• [What you will do] Carry over every entry exactly as written, though not the pictures it contains.

Dataset items
┄┄┄┄┄┄┄┄┄┄┄┄┄┄┄┄┄┄┄┄

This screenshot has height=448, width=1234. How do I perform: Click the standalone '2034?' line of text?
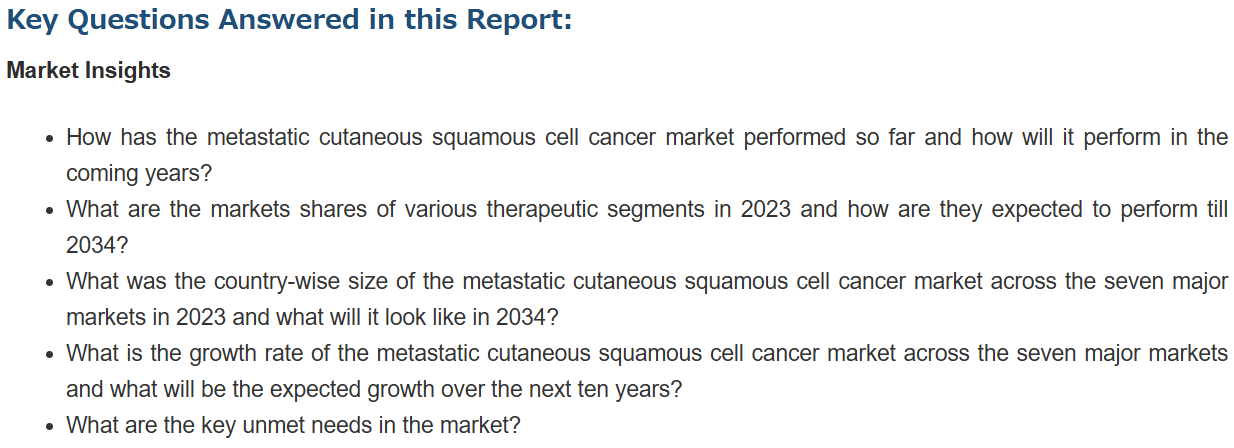97,245
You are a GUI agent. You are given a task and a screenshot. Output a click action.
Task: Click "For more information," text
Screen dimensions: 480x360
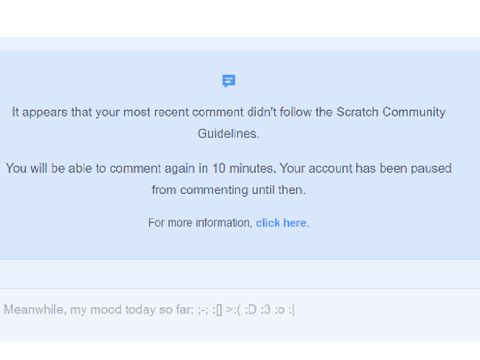(x=200, y=223)
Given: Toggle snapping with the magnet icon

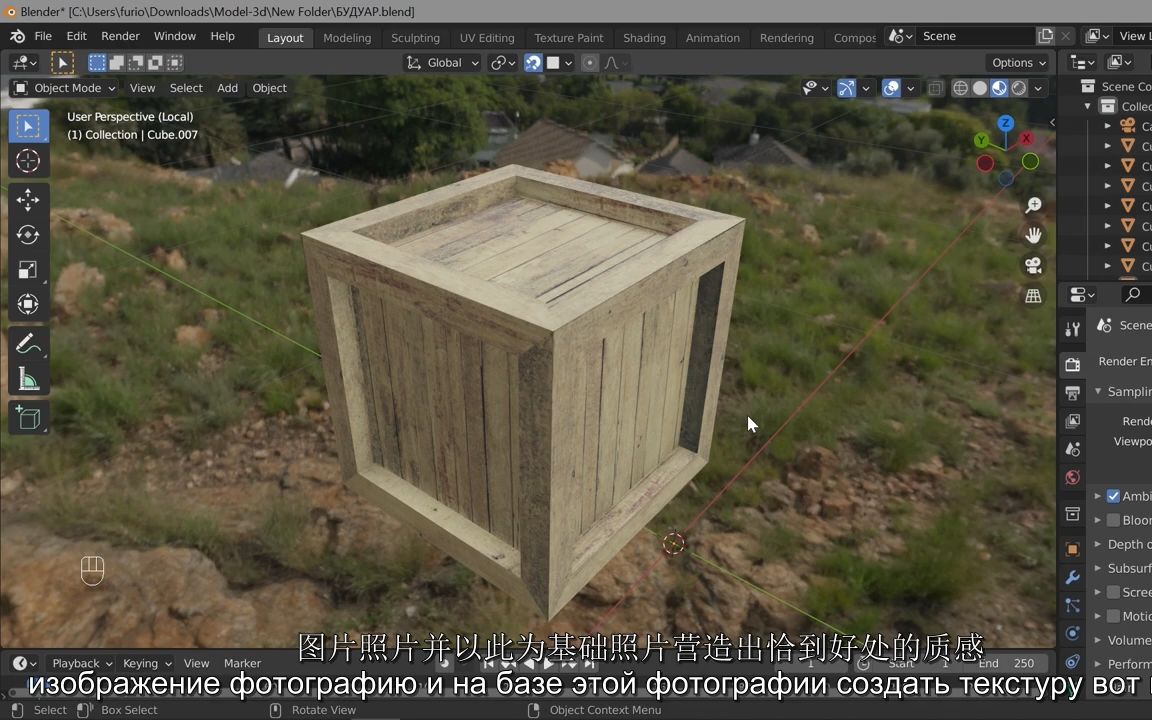Looking at the screenshot, I should click(533, 62).
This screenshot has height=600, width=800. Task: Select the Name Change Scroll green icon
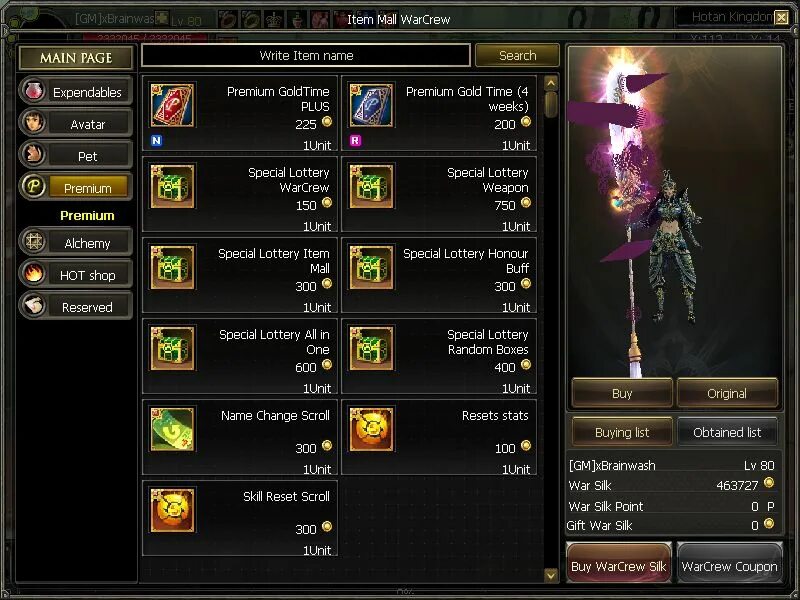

┄┄┄┄┄┄┄┄┄┄┄┄┄┄┄┄┄┄┄┄

• [Answer to this problem]
This screenshot has height=448, width=1234. How do I perform: Click the standalone '2034?' line of text?
97,245
You are a GUI agent. You are given a task and a screenshot. Output a click action.
Task: Click "For more information," text
Screen dimensions: 480x360
(x=200, y=223)
Given: Toggle snapping with the magnet icon

Looking at the screenshot, I should click(533, 62).
This screenshot has height=600, width=800. Task: Select the Name Change Scroll green icon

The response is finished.